Speaking of nights ... WOW! It's a standing joke that newbies at the TSP are often fooled into thinking storm clouds (or dawn!) are coming over the mountains to the east during the night, when in fact, it's really just Sagittarius and the Milky Way rising. Trouble is, the joke's been on me as well! I vividly remember one night in 2004 (I think it was) when at about 4am just about everyone stopped looking into their eyepieces and just gawked at the noticeably pink Milky Way suspended overhead. This was no smudge of light, no smear across the sky - It was a very distinctly recognizable, very three-dimensional edge-on view of a galaxy... OUR galaxy! There may be places on Earth that match the west Texas sky, but from what I've read and seen, you'll not surpass it.

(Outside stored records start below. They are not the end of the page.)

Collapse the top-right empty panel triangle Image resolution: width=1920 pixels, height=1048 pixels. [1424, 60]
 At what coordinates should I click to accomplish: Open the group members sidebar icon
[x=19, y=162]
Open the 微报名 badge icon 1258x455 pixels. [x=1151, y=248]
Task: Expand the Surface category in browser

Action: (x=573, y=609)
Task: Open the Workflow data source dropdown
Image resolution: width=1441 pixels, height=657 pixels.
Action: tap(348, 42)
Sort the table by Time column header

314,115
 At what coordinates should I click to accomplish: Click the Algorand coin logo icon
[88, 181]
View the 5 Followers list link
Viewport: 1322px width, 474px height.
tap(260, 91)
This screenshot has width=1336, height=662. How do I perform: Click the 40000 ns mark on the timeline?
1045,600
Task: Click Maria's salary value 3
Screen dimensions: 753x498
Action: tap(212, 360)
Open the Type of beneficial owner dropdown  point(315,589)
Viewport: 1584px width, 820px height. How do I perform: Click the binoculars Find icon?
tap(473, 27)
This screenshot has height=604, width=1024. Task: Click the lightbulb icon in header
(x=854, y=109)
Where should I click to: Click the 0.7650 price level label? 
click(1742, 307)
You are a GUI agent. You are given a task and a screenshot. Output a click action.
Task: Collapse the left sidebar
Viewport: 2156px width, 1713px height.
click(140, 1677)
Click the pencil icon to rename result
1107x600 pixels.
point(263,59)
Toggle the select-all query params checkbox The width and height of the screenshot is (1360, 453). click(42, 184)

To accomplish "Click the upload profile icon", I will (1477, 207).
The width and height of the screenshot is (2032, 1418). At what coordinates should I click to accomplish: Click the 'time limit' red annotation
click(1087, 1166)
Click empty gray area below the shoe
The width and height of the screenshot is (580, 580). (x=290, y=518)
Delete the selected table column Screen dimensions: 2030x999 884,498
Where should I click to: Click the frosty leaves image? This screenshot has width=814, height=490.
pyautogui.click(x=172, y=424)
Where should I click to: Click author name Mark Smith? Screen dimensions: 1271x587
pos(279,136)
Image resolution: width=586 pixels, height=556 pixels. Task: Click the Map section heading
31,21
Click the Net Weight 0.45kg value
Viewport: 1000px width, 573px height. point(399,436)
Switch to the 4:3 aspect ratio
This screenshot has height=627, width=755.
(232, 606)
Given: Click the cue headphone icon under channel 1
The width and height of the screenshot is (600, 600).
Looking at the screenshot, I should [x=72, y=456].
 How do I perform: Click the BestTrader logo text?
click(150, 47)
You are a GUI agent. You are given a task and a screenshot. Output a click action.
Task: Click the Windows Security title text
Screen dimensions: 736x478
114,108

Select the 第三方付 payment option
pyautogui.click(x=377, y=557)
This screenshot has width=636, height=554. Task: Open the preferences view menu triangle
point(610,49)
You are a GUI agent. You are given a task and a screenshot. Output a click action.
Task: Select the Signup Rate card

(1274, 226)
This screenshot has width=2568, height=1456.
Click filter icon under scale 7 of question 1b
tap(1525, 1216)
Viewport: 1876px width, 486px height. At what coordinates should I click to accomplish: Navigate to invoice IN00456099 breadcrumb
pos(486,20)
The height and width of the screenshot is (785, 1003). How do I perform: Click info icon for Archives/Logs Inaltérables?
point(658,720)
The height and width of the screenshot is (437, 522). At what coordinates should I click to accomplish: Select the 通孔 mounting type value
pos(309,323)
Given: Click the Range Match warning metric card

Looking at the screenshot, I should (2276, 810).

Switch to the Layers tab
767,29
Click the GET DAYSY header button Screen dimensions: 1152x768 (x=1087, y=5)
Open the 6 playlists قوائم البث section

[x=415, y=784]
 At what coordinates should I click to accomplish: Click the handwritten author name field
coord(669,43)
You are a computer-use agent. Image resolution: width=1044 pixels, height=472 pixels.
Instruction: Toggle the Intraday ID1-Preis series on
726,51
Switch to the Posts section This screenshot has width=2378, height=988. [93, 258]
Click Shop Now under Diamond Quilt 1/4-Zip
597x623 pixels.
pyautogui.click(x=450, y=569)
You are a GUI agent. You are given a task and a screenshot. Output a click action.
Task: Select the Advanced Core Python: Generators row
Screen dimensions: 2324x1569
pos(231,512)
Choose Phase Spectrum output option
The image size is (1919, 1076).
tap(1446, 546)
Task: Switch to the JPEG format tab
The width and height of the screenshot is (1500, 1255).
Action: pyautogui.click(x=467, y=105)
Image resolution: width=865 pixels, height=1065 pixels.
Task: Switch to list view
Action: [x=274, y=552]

In all fairness, the site has garnered some criticism in the past for less than perfect seeing. Well, it's in a valley of sorts, between two ridges so it's natural that as the nighttime air cools, it will drop into the valley causing at least some turbulence. Personally, it's not bothered me. I guess I'm so caught by the transparency that a little softness of seeing doesn't bother me greatly. Besides, I'm there to see faint fuzzies. I can see planets anywhere.

Vendor support at the TSP is strong, with the "vendor shack" a favorite hangout whenever it's open. It's not uncommon to find yourself liberating some "no-good-once-I-get-back-home" star party cash one more than one occasion...

The afternoon and evening programs held in the meeting hall are always popular. One of the hallmarks of the TSP has always been the stellar quality of the guest speakers that attend each year. A look at the list of speakers over the years on the TSP website reads like a Who's Who in astronomy. In addition, there are always numerous presentations on ATM, observing and a wide variety of other topics.

I would be remiss if I didn't give credit to the hard-working TSP staff and volunteers. An event the size of the TSP takes an incredible amount of work before, during and after, and the smooth execution we've come to expect every year is due in large part to the efforts these people contribute. Snack bars, vendor support, wireless Internet and more - It doesn't "just happen". Thanks, guys!